TEXT EXCERPT ▸
Skip to main content

No project description provided

Project description

Gooder AI Package

This package provides a streamlined way to evaluate valuate machine learning models on the Gooder AI platform. It exports a simple yet powerful function, valuate_model, which is designed to seamlessly work with a variety of machine learning frameworks -- including scikit-learn, XGBoost, PyTorch, and Catboost models. The function does the following:

  • Valuates models with Gooder AI.
  • Validates and uploads Gooder AI configurations and test datasets for secure storage and processing.
  • Creates or updates a shared "view" on Gooder AI, allowing users to interactively visualize and analyze their model's business performance.

Learn more here:


Installation

Install the package using pip:

pip install gooder_ai

Sample Jupyter Notebook

Running valuate_model on fraud detection models (suitable for Jupyter notebooks)


Function Parameters

valuate_model(**kwargs)

The valuate_model function takes the following input arguments:

  1. models: list[ScikitModel]

    • Machine learning models that follow the ScikitModel protocol.
    • It must have a scoring function (e.g., predict_proba), which is used to generate probability scores for classification.
    • It must also have a classes_ attribute, representing the possible target classes.
  2. x_data: ndarray | DataFrame | list[str | int | float] | spmatrix

    • A dataset containing the input features for evaluation.
    • This is the dataset that will be fed into the model for prediction.
  3. y: ndarray | DataFrame | list[str | int | float] | spmatrix

    • A dataset representing the true target values (labels) corresponding to x_data.

SOURCE DATA ▸
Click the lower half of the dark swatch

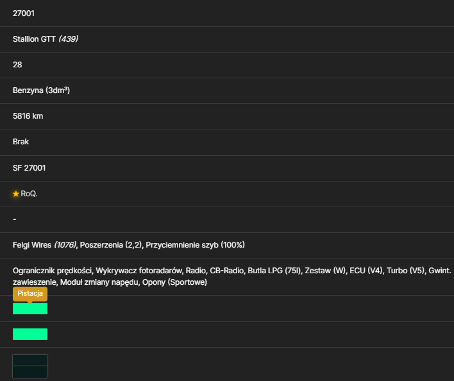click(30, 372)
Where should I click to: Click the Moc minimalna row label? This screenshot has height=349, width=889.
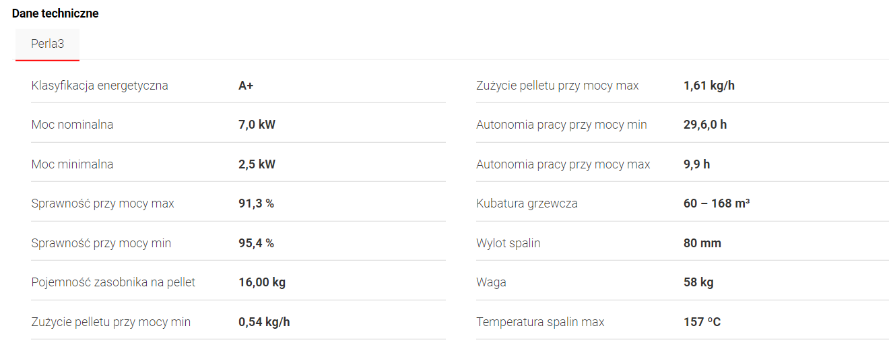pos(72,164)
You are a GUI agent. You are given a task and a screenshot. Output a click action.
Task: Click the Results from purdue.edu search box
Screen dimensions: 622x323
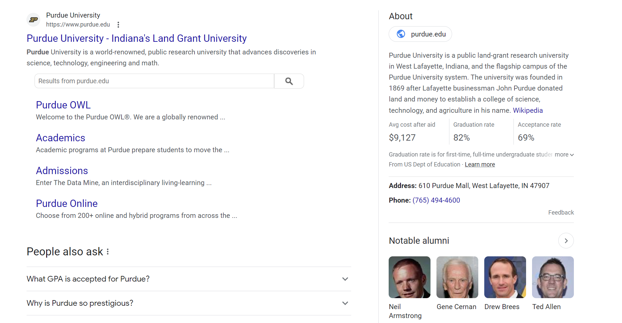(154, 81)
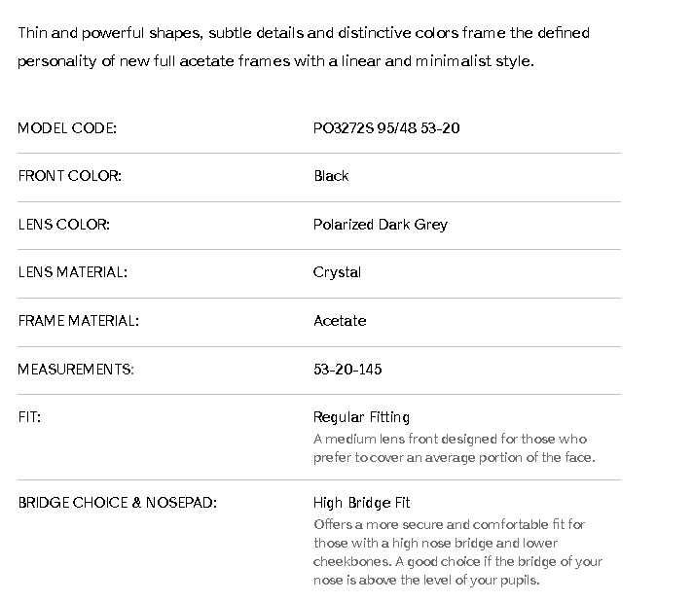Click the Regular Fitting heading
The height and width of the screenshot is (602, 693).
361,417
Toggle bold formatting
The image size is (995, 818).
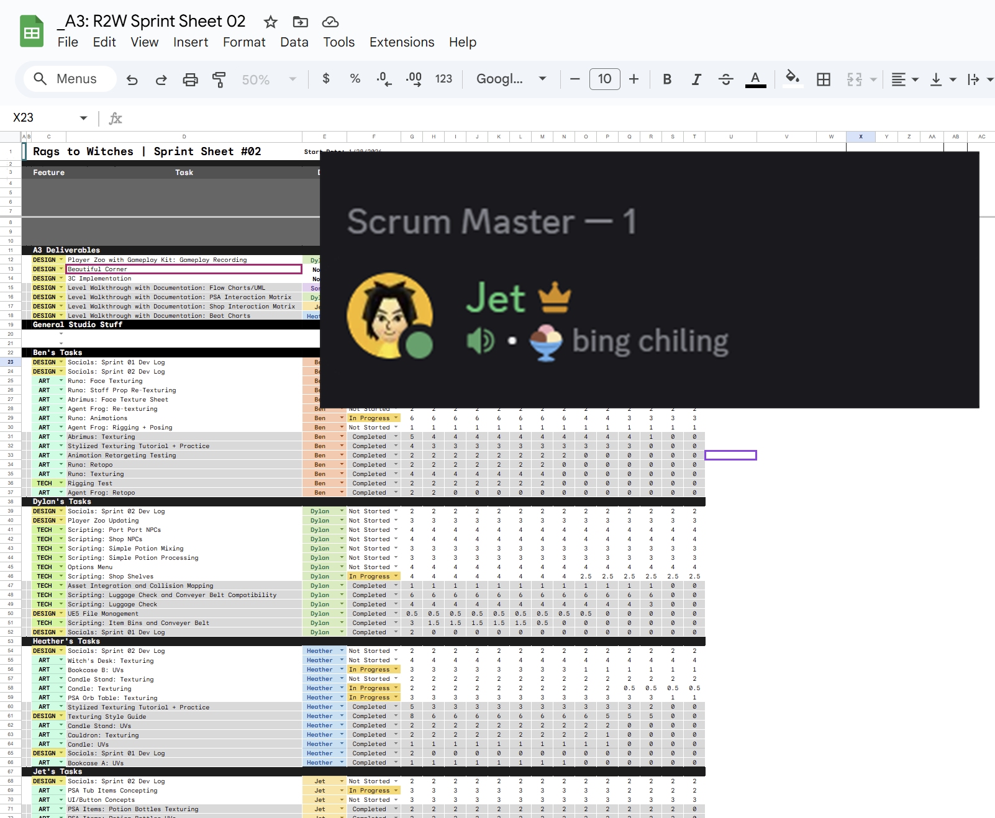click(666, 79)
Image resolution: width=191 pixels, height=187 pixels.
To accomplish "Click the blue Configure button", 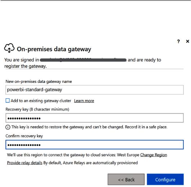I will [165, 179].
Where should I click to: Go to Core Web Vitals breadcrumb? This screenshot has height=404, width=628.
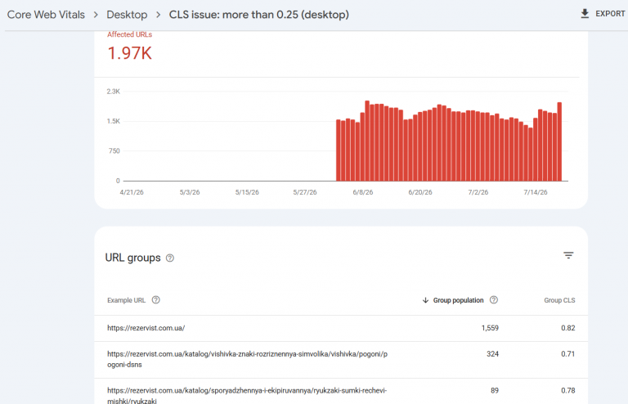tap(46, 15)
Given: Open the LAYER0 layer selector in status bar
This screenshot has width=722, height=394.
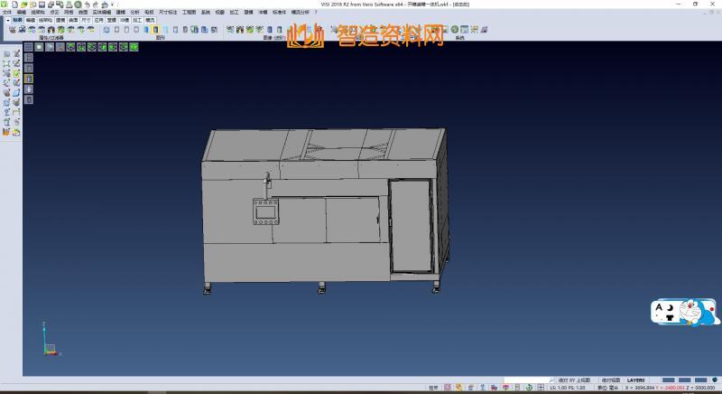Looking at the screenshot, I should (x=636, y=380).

* * *

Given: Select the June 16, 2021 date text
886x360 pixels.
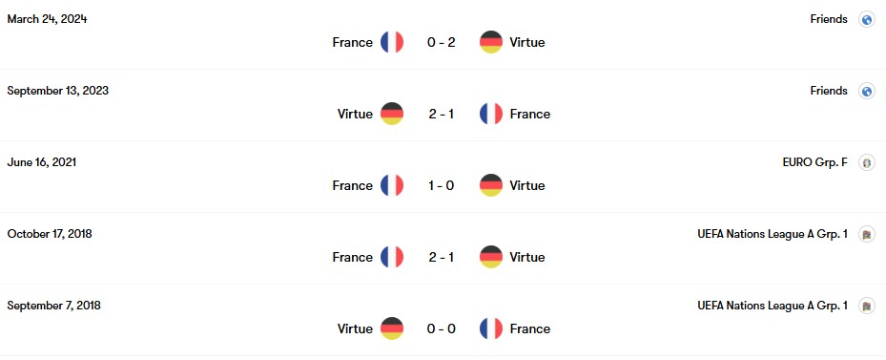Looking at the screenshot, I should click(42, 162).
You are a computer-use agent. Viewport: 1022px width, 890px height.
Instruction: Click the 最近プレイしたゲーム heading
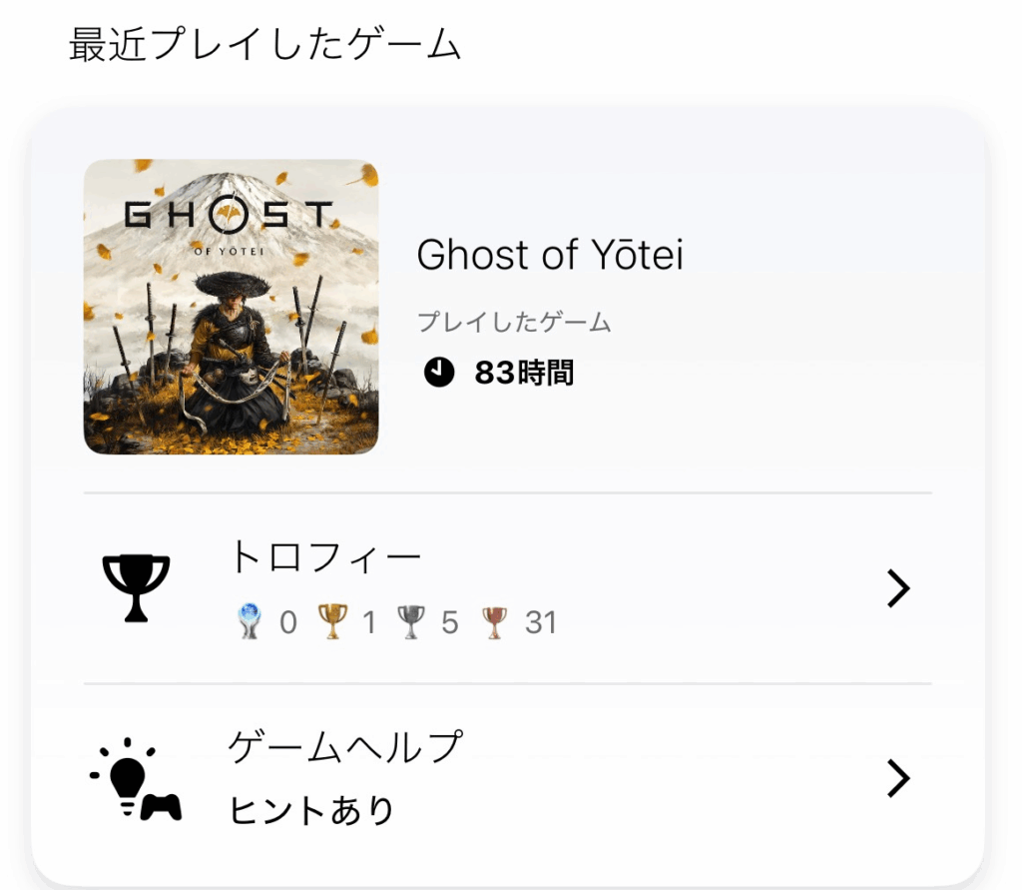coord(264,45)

* * *

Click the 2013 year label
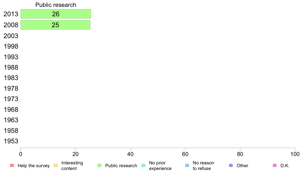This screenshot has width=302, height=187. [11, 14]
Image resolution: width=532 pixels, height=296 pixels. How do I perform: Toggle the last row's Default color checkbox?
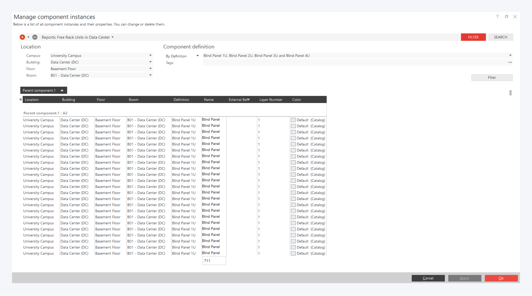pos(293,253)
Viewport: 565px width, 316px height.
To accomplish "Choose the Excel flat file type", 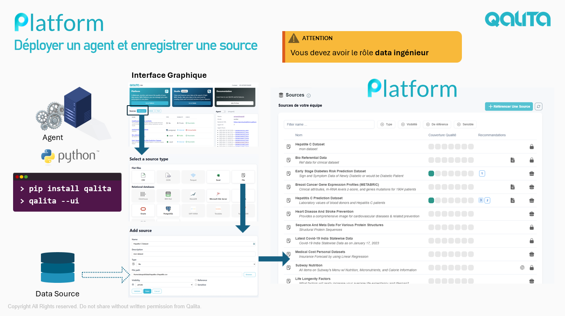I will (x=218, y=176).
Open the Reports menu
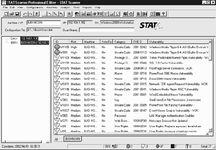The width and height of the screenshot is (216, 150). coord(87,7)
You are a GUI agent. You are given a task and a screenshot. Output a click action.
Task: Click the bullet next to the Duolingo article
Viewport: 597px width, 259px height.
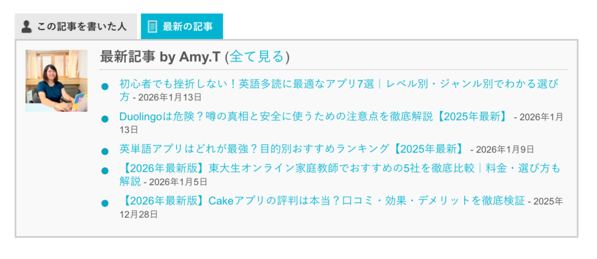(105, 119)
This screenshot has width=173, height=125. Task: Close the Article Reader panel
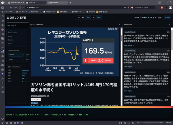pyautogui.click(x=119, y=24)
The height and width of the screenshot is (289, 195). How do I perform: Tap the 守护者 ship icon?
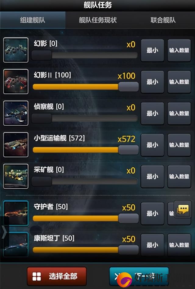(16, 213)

COMPLETE THE FOLLOWING ▸
A. List the machine learning frameworks that the Gooder AI package description says valuate_model is designed to work with.
B. How many lines of the listing contain the word "Where"? Give only the number.
The Gooder AI package description and the listing are unrelated.

SET OF ANSWERS ▸
A. scikit-learn, XGBoost, PyTorch, Catboost

B. 2